Required tasks -
a - Repeat word for word the part of the passage on lifestyle blogs starting with "Here's what I" and going on through "plastic bamboo anything.".
b - In the passage on lifestyle blogs, find every thing the writer says "I want". List them all.
c - The passage on lifestyle blogs says many of them neglect the "life" part. Which aspect do they focus on instead?
─── Given text
Here's what I hate about a lot of lifestyle blogs: they're too perfect. A lot of them focus on the "style" aspect and negate the "life" part. And I suppose there's a necessity there to make things look perfect -- why else would people want to indulge in your photo-rich posts about growing the perfect Chinese long bean or making an immaculately layered strawberry margarita popsicle in between caring for an adorable infant and taking semi-private Pilates classes? Of course the authors have their share of problems, but theirs are problems like, "Junior smeared his seven-layer chocolate birthday torte all over his bamboo plastic high chair!" Problems I would love to have. Glamorous problems. I want a Junior. I want a torte. I want a plastic bamboo anything.

Of course, at the opposite end of the spectrum there is the lifestyle oversharer, whose blog exists as a thinly-veiled disguise to talk about his/her (usually her) messy divorce etc., which generally, as the reader, causes some kind of ominous guilt I have yet to analyze or understand.
──────
─── Data for analysis
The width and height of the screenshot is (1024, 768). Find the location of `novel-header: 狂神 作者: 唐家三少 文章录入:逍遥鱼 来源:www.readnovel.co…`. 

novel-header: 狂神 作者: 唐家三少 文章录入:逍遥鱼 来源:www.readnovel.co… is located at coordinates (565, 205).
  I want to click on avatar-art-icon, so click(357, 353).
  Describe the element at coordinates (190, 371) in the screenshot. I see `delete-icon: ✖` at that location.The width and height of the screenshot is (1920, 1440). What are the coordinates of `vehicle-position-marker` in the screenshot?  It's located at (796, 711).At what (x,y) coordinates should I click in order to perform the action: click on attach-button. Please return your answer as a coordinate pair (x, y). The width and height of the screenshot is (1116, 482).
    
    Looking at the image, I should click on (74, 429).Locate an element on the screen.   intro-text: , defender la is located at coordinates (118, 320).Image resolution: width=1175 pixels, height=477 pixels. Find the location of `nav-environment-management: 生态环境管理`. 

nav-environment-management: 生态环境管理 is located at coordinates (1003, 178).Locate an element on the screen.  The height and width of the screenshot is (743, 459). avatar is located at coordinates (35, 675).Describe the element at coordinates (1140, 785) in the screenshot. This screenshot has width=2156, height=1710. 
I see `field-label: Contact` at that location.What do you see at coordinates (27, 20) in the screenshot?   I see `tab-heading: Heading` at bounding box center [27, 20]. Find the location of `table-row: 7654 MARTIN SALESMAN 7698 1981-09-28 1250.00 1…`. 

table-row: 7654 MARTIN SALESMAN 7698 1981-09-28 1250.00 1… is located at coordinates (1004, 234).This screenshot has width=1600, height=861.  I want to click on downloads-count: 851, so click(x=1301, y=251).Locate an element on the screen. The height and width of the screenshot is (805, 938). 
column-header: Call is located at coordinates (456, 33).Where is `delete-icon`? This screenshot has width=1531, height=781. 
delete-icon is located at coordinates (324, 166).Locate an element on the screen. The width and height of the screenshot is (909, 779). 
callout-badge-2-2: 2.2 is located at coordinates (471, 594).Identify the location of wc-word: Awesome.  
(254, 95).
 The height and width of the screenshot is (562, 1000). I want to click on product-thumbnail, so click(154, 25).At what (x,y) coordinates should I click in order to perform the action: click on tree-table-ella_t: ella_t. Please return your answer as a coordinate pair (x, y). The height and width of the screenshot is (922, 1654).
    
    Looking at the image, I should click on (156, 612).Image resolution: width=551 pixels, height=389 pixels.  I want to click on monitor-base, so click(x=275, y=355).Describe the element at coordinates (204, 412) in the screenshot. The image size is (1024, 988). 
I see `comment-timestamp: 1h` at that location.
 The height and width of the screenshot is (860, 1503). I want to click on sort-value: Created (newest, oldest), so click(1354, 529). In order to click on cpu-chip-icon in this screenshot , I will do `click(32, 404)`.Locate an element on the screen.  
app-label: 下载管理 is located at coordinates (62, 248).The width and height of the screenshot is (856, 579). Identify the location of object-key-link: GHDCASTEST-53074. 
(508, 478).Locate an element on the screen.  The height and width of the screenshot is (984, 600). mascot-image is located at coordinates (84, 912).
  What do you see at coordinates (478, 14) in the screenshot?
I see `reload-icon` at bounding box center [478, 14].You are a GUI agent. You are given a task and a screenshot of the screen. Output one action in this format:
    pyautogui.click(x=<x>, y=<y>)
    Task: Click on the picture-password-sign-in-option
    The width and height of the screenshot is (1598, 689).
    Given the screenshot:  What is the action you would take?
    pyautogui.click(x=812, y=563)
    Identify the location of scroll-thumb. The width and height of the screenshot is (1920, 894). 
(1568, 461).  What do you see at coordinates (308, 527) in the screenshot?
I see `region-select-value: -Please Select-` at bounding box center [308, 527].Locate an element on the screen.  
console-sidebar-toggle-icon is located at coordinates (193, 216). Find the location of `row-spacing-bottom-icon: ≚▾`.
──────
Results for each task -
a -
Here's what I hate about a lot of lifestyle blogs: they're too perfect. A lot of them focus on the "style" aspect and negate the "life" part. And I suppose there's a necessity there to make things look perfect -- why else would people want to indulge in your photo-rich posts about growing the perfect Chinese long bean or making an immaculately layered strawberry margarita popsicle in between caring for an adorable infant and taking semi-private Pilates classes? Of course the authors have their share of problems, but theirs are problems like, "Junior smeared his seven-layer chocolate birthday torte all over his bamboo plastic high chair!" Problems I would love to have. Glamorous problems. I want a Junior. I want a torte. I want a plastic bamboo anything.

b -
- a Junior
- a torte
- a plastic bamboo anything

c - The "style" aspect.